### Description of the task:
Pictures excluded, output exactly the lines from the one containing "Given: Focus the search text field" through the last line of the listing below.

### Data listing:
^^^^^^^^

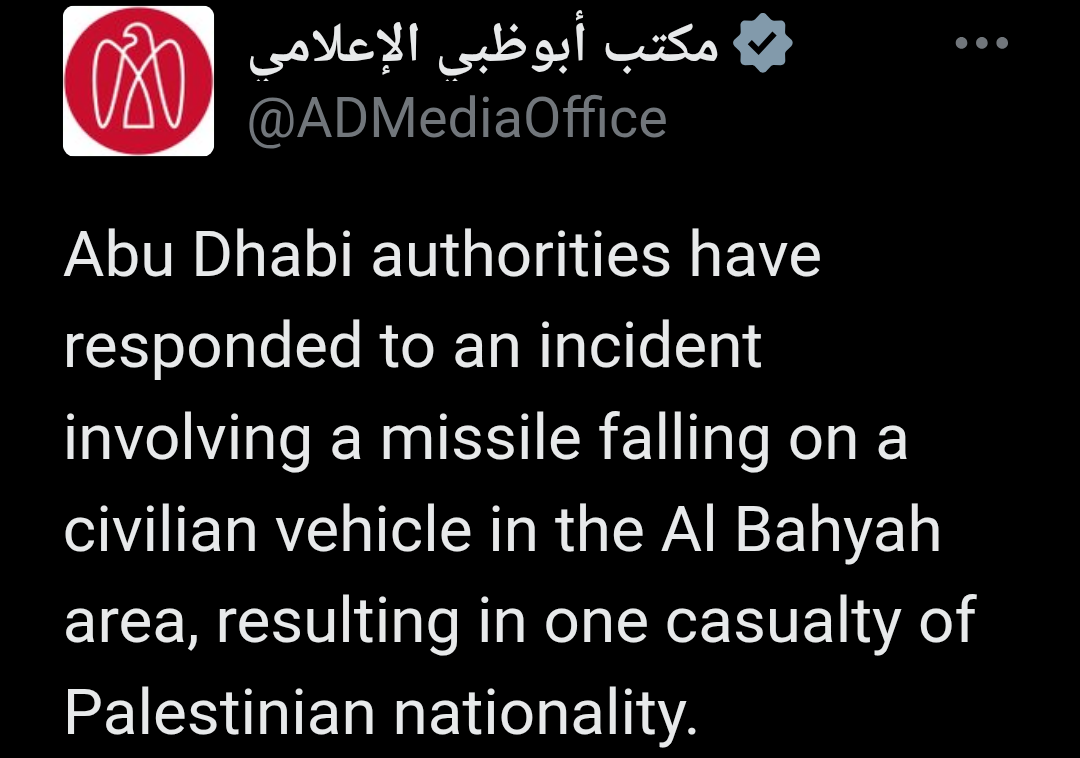Click the falcon emblem in the red logo

coord(139,79)
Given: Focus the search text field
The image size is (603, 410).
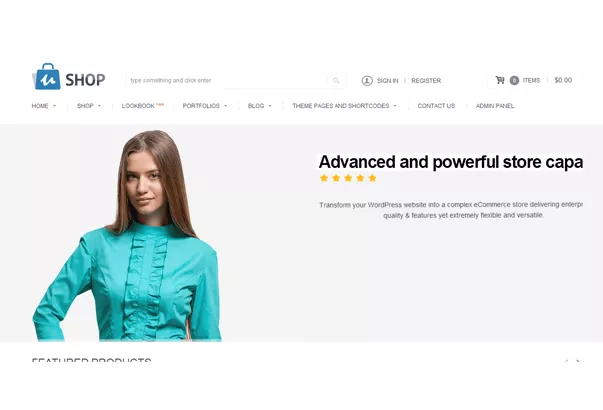Looking at the screenshot, I should [227, 80].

^^^^^^^^

### Output for this task:
Given: Focus the search text field
The image size is (603, 410).
Looking at the screenshot, I should [227, 80].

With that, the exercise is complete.